Abstract
Background
Ruxolitinib is a potent and specific JAK1/JAK2 inhibitor recently approved for the treatment of myelofibrosis.
Patients and Methods
We conducted a single-center phase I/II clinical study testing 3 dose levels (50 mg BID [n=4], 100 mg BID [n=5], and 200 mg BID [n=18]).
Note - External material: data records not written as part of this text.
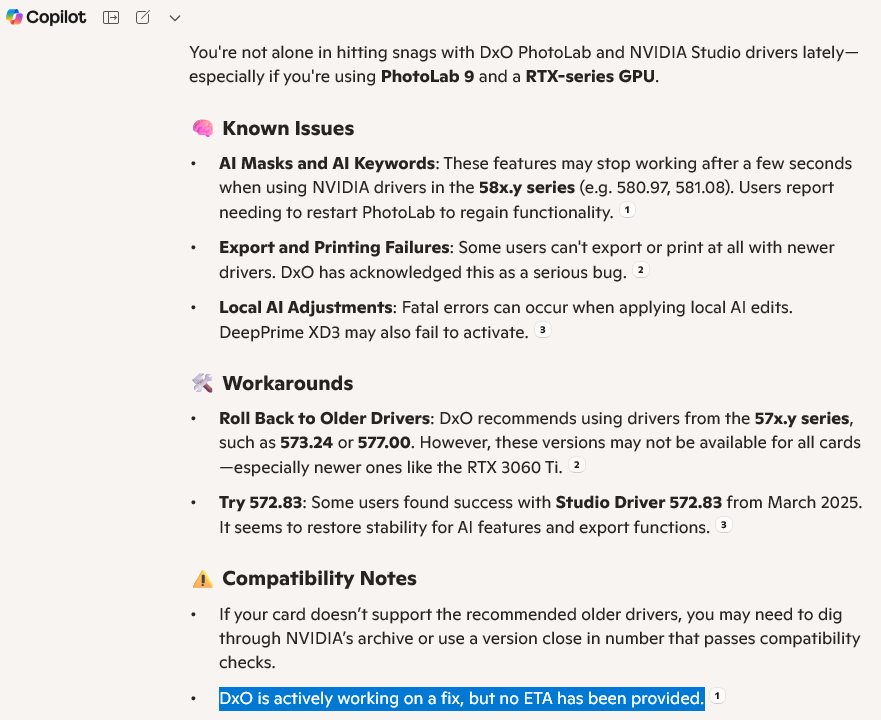Screen dimensions: 881x720
Task: Open citation 3 after 'fail to activate'
Action: pyautogui.click(x=543, y=331)
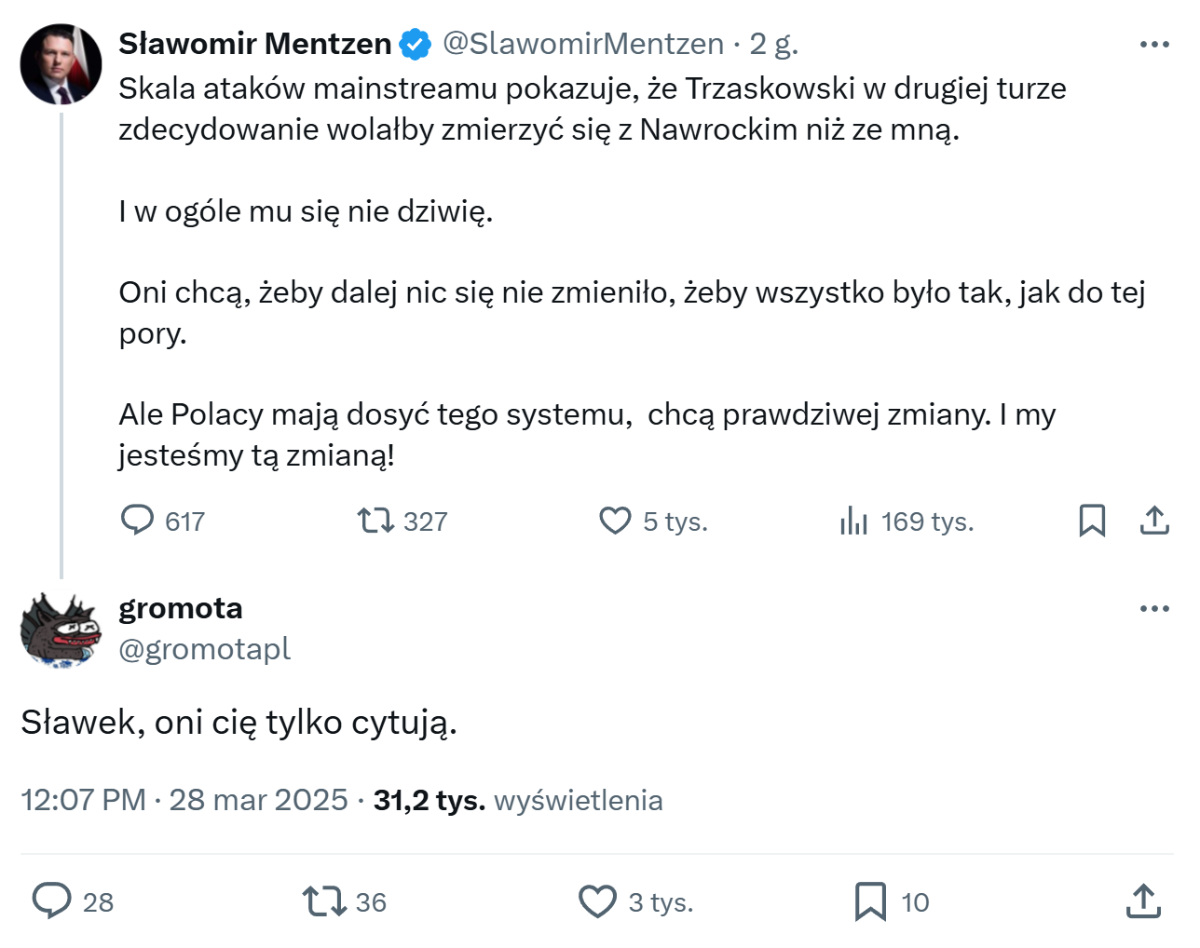The width and height of the screenshot is (1200, 948).
Task: Bookmark Sławomir Mentzen's post
Action: [x=1092, y=521]
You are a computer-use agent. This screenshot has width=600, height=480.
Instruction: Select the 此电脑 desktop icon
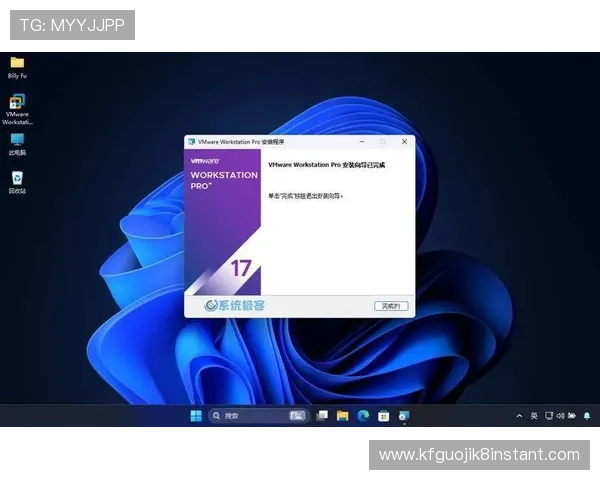point(17,141)
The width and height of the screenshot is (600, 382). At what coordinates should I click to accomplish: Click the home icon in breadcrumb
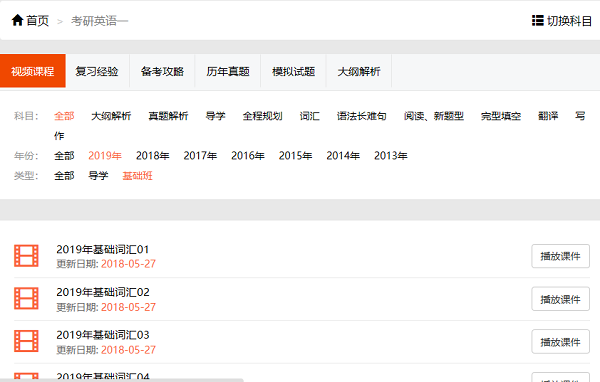18,20
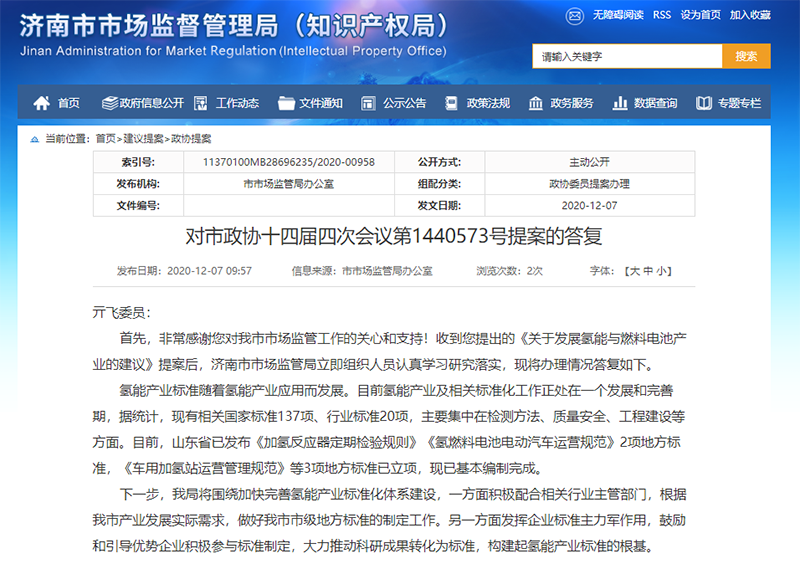
Task: Open the RSS feed link
Action: (661, 16)
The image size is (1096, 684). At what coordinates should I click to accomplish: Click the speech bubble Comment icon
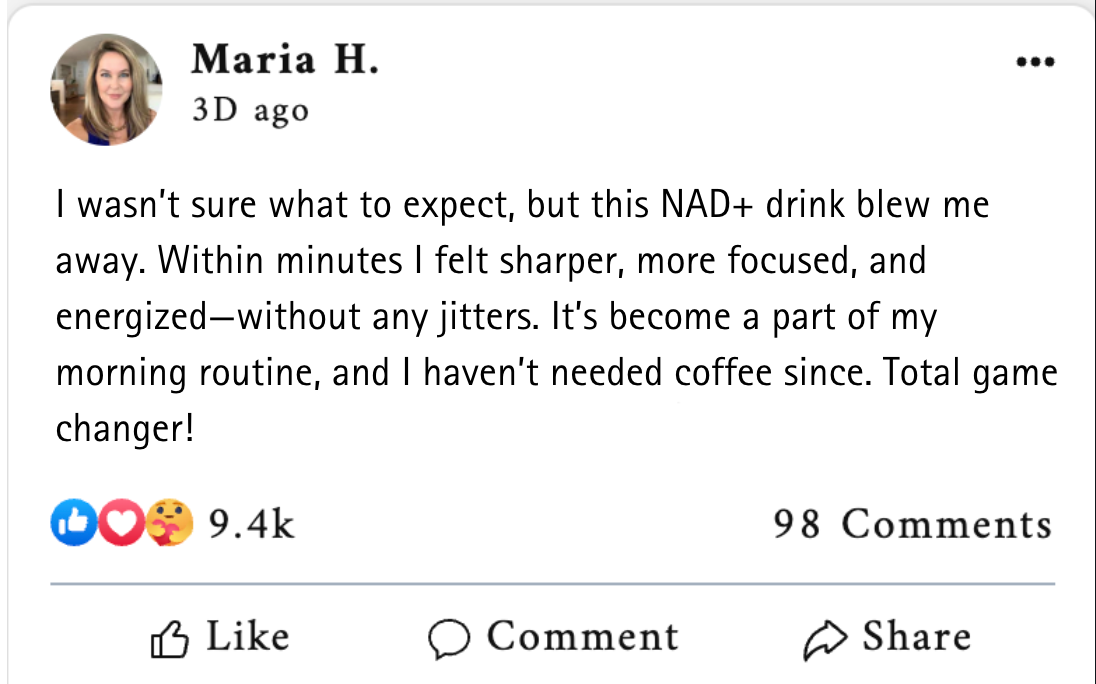(449, 640)
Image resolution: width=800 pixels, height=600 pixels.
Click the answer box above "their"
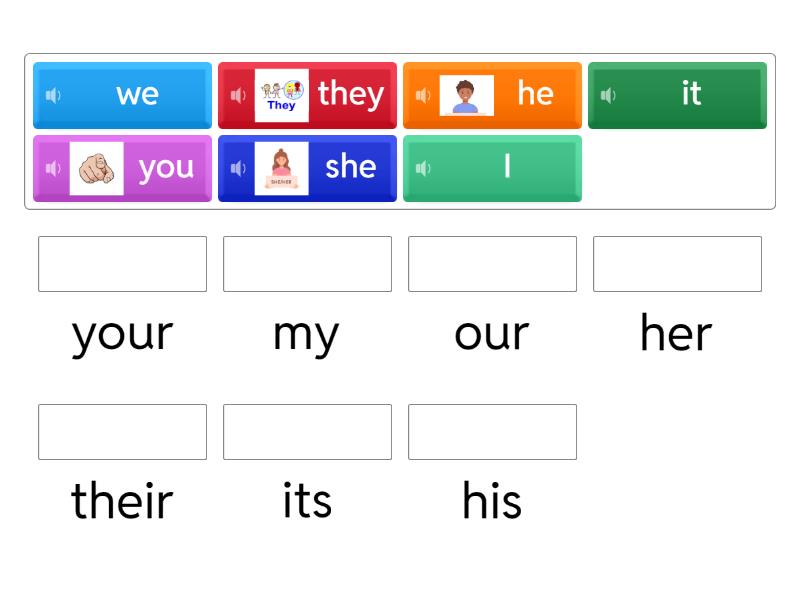(122, 432)
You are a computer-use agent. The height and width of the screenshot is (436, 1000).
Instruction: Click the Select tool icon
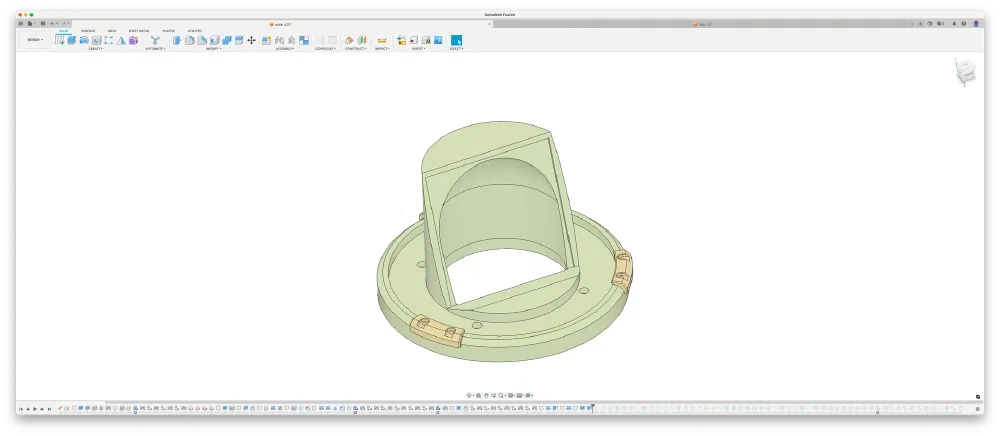click(456, 40)
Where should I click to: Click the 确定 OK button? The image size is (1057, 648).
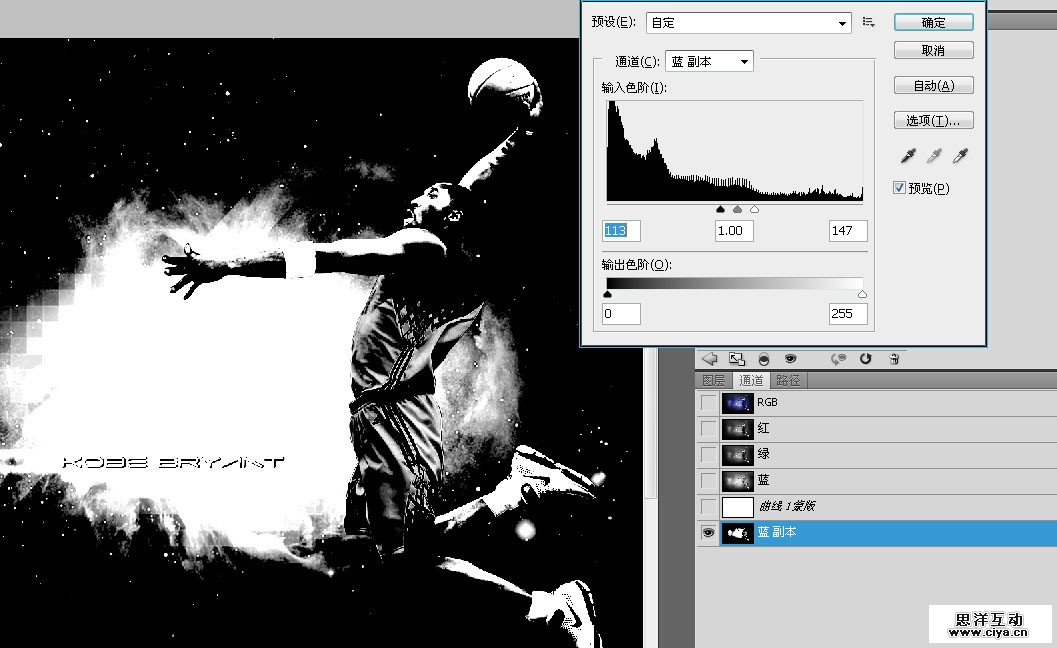coord(933,22)
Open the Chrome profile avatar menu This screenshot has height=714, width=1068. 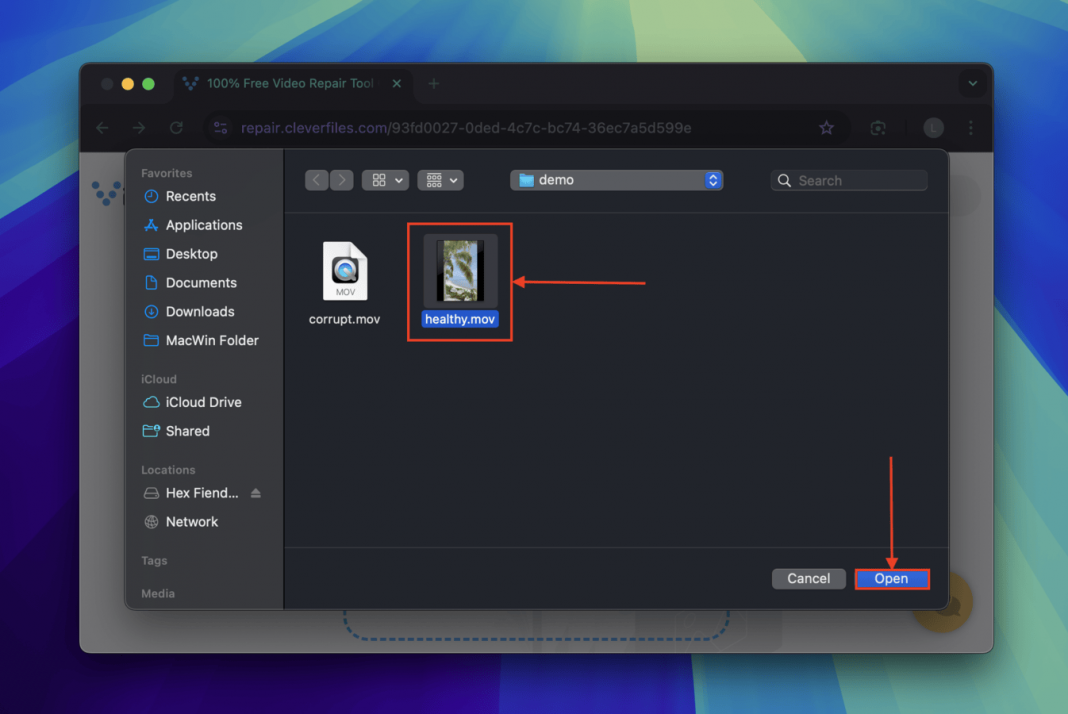[932, 128]
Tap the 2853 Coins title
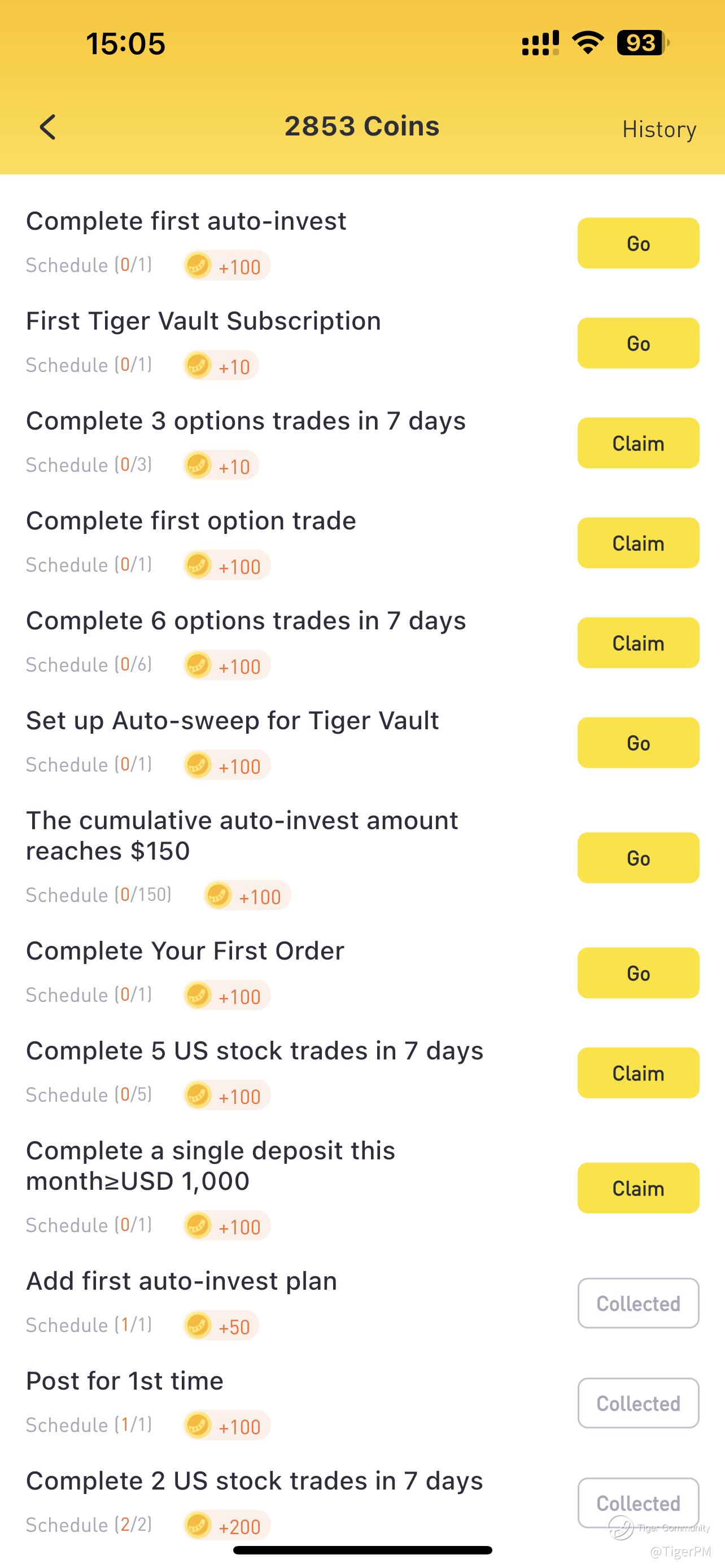725x1568 pixels. 361,126
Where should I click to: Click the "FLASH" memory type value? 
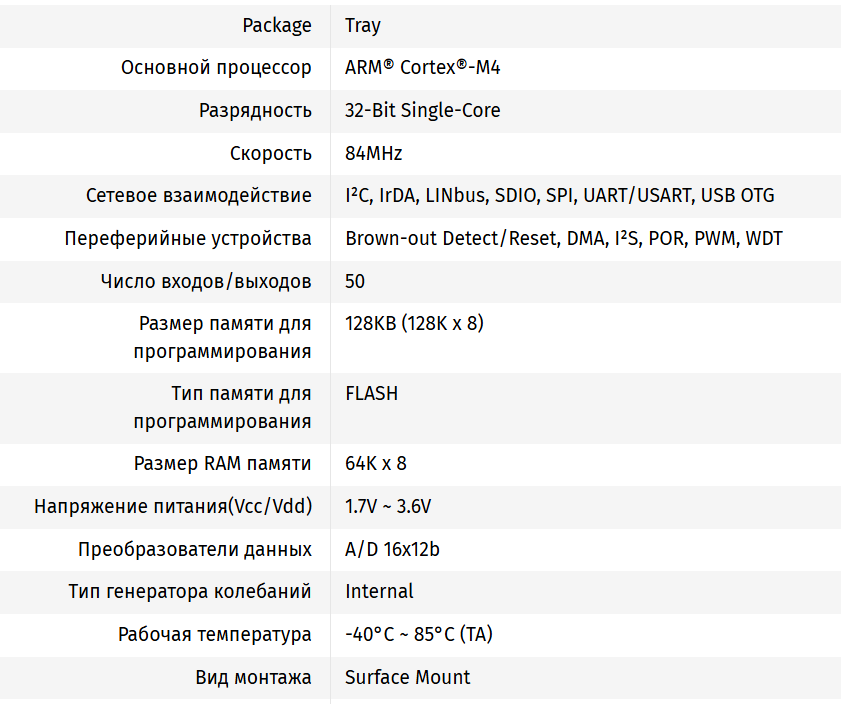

We enrolled 27 patients older than 14 years with relapsed or refractory acute myeloid leukemia (n=26) or acute lymphoid leukemia (n=1).
Results
Median age was 66 years (range, 25–88). Thirteen patients were evaluable for dose-limiting toxicities. The most common grade 3 or 4 non-hematologic event was infection (n= 26 events; most frequently pneumonia; 15/26, 58%). One patient with multiple relapses after 7 lines of therapy had a CRp at ruxolitinib dose of 200 mg BID.
Conclusion
In this cohort of heavily pre-treated patients with relapsed or refractory acute leukemias, ruxolitinib was overall reasonably well tolerated, with one patient achieving CRp. This study was registered at www.clinicaltrials.gov (NCT01251965).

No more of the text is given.